** What is expected **
In the entries below, which lines run from the one containing "Task: Click the 21.5 kg package weight value" to the one containing "Task: Expand the Индия row"? Copy exactly those lines, ends included, and no others.

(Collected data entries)
#####

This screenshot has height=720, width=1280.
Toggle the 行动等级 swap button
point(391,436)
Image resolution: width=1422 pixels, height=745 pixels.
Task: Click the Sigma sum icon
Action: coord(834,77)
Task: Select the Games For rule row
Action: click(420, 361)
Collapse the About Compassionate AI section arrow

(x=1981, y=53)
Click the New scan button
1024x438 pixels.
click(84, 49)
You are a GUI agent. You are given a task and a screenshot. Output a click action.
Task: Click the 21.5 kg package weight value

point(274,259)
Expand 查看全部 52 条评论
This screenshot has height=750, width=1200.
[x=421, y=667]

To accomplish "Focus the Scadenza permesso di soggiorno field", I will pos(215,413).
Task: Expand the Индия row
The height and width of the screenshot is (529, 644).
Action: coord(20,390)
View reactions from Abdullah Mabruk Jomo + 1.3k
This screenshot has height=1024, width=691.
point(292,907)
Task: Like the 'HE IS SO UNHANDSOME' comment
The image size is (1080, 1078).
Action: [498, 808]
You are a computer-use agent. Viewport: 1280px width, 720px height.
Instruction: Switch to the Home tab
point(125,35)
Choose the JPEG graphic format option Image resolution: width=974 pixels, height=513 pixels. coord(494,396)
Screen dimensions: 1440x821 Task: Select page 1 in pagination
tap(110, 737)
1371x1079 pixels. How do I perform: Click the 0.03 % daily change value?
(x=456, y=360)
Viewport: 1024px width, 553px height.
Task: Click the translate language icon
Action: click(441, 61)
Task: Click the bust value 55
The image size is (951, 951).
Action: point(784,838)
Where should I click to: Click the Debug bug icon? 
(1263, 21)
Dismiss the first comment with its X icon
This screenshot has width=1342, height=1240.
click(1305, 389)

#####

** Task solution **
Task: Click the 21.5 kg package weight value

point(274,259)
Expand 查看全部 52 条评论
This screenshot has height=750, width=1200.
[x=421, y=667]

To accomplish "Focus the Scadenza permesso di soggiorno field", I will pos(215,413).
Task: Expand the Индия row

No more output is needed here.